── DATA EXTRACT

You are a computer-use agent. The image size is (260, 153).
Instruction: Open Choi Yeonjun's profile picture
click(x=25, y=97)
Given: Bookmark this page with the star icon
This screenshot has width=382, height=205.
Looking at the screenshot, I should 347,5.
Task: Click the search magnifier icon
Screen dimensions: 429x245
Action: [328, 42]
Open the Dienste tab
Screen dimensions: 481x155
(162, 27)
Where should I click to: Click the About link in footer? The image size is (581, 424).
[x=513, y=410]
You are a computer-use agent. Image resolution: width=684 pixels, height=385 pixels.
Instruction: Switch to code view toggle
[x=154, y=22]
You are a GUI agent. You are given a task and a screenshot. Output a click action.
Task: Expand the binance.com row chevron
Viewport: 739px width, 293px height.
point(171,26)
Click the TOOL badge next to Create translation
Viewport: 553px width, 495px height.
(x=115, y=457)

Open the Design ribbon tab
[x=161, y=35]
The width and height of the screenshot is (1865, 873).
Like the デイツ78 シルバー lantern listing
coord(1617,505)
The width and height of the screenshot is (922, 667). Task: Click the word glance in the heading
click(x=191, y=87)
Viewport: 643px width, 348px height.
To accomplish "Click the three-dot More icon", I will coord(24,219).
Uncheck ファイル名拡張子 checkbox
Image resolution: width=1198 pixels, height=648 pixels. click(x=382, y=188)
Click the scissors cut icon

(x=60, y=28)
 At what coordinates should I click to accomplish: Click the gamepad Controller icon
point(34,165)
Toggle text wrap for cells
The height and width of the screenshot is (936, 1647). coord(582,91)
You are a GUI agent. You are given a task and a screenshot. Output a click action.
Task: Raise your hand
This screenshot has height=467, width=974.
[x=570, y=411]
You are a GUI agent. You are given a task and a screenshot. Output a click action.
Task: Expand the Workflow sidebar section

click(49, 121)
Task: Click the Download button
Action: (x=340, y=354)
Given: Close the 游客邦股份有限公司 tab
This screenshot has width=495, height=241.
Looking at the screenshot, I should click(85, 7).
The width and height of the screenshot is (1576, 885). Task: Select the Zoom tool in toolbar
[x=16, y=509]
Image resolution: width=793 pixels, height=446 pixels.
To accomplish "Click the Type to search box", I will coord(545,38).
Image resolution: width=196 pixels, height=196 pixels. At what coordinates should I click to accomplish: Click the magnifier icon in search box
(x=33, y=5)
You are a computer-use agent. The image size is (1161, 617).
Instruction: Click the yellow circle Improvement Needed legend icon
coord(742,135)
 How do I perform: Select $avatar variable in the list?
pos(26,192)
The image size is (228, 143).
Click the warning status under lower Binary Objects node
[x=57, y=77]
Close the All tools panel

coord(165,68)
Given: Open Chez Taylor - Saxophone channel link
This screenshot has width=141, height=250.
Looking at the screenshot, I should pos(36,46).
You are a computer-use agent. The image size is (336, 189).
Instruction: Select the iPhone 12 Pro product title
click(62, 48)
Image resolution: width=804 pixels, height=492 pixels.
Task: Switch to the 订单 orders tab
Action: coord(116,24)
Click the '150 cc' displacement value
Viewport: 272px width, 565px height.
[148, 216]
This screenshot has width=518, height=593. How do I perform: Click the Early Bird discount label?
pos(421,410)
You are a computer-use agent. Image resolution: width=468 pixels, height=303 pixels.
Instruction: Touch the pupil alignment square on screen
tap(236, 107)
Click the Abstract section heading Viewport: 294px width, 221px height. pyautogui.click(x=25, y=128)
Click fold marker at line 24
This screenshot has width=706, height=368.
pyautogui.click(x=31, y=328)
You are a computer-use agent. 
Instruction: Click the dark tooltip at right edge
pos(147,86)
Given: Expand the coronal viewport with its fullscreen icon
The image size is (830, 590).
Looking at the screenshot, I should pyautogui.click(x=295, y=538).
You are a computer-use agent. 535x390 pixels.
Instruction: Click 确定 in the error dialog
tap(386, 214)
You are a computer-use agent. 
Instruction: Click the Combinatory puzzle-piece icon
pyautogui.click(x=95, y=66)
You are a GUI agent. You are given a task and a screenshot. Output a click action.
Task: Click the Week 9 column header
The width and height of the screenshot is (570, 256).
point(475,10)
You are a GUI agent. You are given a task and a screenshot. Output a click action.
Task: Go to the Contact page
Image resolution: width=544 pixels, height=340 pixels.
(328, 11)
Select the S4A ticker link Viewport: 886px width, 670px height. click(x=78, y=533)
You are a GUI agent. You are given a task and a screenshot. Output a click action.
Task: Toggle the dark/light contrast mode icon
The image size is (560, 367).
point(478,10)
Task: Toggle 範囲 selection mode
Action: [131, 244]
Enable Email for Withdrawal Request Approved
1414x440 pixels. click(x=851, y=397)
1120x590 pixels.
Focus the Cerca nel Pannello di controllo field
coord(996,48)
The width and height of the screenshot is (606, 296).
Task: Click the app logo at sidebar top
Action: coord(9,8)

────

• **PROBLEM DETAILS**:
This task calls for every entry above to be transcribed exactly.

• **ANSWER BOX**:
You are a computer-use agent. The image size is (260, 153).
Instruction: Open Choi Yeonjun's profile picture
click(x=25, y=97)
Given: Bookmark this page with the star icon
This screenshot has width=382, height=205.
Looking at the screenshot, I should 347,5.
Task: Click the search magnifier icon
Screen dimensions: 429x245
Action: [328, 42]
Open the Dienste tab
Screen dimensions: 481x155
(162, 27)
Where should I click to: Click the About link in footer? The image size is (581, 424).
[x=513, y=410]
You are a computer-use agent. Image resolution: width=684 pixels, height=385 pixels.
Instruction: Switch to code view toggle
[x=154, y=22]
You are a GUI agent. You are given a task and a screenshot. Output a click action.
Task: Expand the binance.com row chevron
Viewport: 739px width, 293px height.
point(171,26)
Click the TOOL badge next to Create translation
Viewport: 553px width, 495px height.
(x=115, y=457)

Open the Design ribbon tab
[x=161, y=35]
The width and height of the screenshot is (1865, 873).
Like the デイツ78 シルバー lantern listing
coord(1617,505)
The width and height of the screenshot is (922, 667). Task: Click the word glance in the heading
click(x=191, y=87)
Viewport: 643px width, 348px height.
To accomplish "Click the three-dot More icon", I will coord(24,219).
Uncheck ファイル名拡張子 checkbox
Image resolution: width=1198 pixels, height=648 pixels. click(x=382, y=188)
Click the scissors cut icon

(x=60, y=28)
 At what coordinates should I click to accomplish: Click the gamepad Controller icon
point(34,165)
Toggle text wrap for cells
The height and width of the screenshot is (936, 1647). coord(582,91)
You are a GUI agent. You are given a task and a screenshot. Output a click action.
Task: Raise your hand
This screenshot has height=467, width=974.
[x=570, y=411]
You are a GUI agent. You are given a task and a screenshot. Output a click action.
Task: Expand the Workflow sidebar section

click(49, 121)
Task: Click the Download button
Action: (x=340, y=354)
Given: Close the 游客邦股份有限公司 tab
This screenshot has width=495, height=241.
Looking at the screenshot, I should click(85, 7).
The width and height of the screenshot is (1576, 885). Task: Select the Zoom tool in toolbar
[x=16, y=509]
Image resolution: width=793 pixels, height=446 pixels.
To accomplish "Click the Type to search box", I will coord(545,38).
Image resolution: width=196 pixels, height=196 pixels. At what coordinates should I click to accomplish: Click the magnifier icon in search box
(x=33, y=5)
You are a computer-use agent. The image size is (1161, 617).
Instruction: Click the yellow circle Improvement Needed legend icon
coord(742,135)
 How do I perform: Select $avatar variable in the list?
pos(26,192)
The image size is (228, 143).
Click the warning status under lower Binary Objects node
[x=57, y=77]
Close the All tools panel

coord(165,68)
Given: Open Chez Taylor - Saxophone channel link
This screenshot has width=141, height=250.
Looking at the screenshot, I should pos(36,46).
You are a computer-use agent. The image size is (336, 189).
Instruction: Select the iPhone 12 Pro product title
click(62, 48)
Image resolution: width=804 pixels, height=492 pixels.
Task: Switch to the 订单 orders tab
Action: coord(116,24)
Click the '150 cc' displacement value
Viewport: 272px width, 565px height.
[148, 216]
This screenshot has width=518, height=593. How do I perform: Click the Early Bird discount label?
pos(421,410)
You are a computer-use agent. Image resolution: width=468 pixels, height=303 pixels.
Instruction: Touch the pupil alignment square on screen
tap(236, 107)
Click the Abstract section heading Viewport: 294px width, 221px height. pyautogui.click(x=25, y=128)
Click fold marker at line 24
This screenshot has width=706, height=368.
pyautogui.click(x=31, y=328)
You are a computer-use agent. 
Instruction: Click the dark tooltip at right edge
pos(147,86)
Given: Expand the coronal viewport with its fullscreen icon
The image size is (830, 590).
Looking at the screenshot, I should pyautogui.click(x=295, y=538).
You are a computer-use agent. 535x390 pixels.
Instruction: Click 确定 in the error dialog
tap(386, 214)
You are a computer-use agent. 
Instruction: Click the Combinatory puzzle-piece icon
pyautogui.click(x=95, y=66)
You are a GUI agent. You are given a task and a screenshot. Output a click action.
Task: Click the Week 9 column header
The width and height of the screenshot is (570, 256).
point(475,10)
You are a GUI agent. You are given a task and a screenshot. Output a click action.
Task: Go to the Contact page
Image resolution: width=544 pixels, height=340 pixels.
(328, 11)
Select the S4A ticker link Viewport: 886px width, 670px height. click(x=78, y=533)
You are a GUI agent. You are given a task and a screenshot. Output a click action.
Task: Toggle the dark/light contrast mode icon
The image size is (560, 367).
point(478,10)
Task: Toggle 範囲 selection mode
Action: [131, 244]
Enable Email for Withdrawal Request Approved
1414x440 pixels. click(x=851, y=397)
1120x590 pixels.
Focus the Cerca nel Pannello di controllo field
coord(996,48)
The width and height of the screenshot is (606, 296).
Task: Click the app logo at sidebar top
Action: coord(9,8)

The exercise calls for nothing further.